Developers will be able to start using it soon

Oct 2, 2009 08:30 GMT  ·  By
Developers will be able to start using the gelolocation feature from Twitter soon
   Developers will be able to start using the gelolocation feature from Twitter soon

Location-based services are one of the newer web trends, along with the real-time web, but, while real time gets more hype, location may actually prove to be more important and practical in the long term. With the spread of mobile devices, phones, netbooks, laptops, the works, location is becoming increasingly important. Twitter had announced that it’s working to integrate geolocation into its service and has now finally confirmed that the feature is live for developers.

“As some of you may have already noticed, we've started going through the first steps to get the geolocation API out our door. there are a few more steps in the process that i want to share with all of you,” Raffi Krikorian from Twitter's Platform team wrote in the Twitter API Google Groups message board. “If you start to pull status objects through the API, you'll notice that, for the majority of them, there is an empty <geo/> tag and for the user objects there is a <geo_enabled> tag that is set to false.”

The announcement came after the feature was spotted in a private build of the upcoming Tweetie 2 iPhone Twitter client as well as by other developers. Despite no announcements from the microblogging services, users started noticing that the tweets now had coordinates associated with them. The problem was that most tweets showed up as having been sent from lat/long 0,0 which, as Twitter later clarified, was a mishap on the part of the developers, partly the fault of the vague API documentation.
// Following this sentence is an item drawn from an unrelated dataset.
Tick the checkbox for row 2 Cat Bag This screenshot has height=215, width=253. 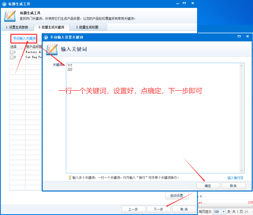point(12,57)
Apparently all tweets will have the <geo> tag regardless of whether they actually have geolocation information associated with them. If they don't have the data then the <geo_enabled> tag will be set to false and developers can ignore the feature for that tweet. Geolocation was announced in late August and was supposed to be available to developers last week. Certain issues have pushed back the date a bit, but the feature is now live for internal testing and Twitter says it should become live for all developers soon.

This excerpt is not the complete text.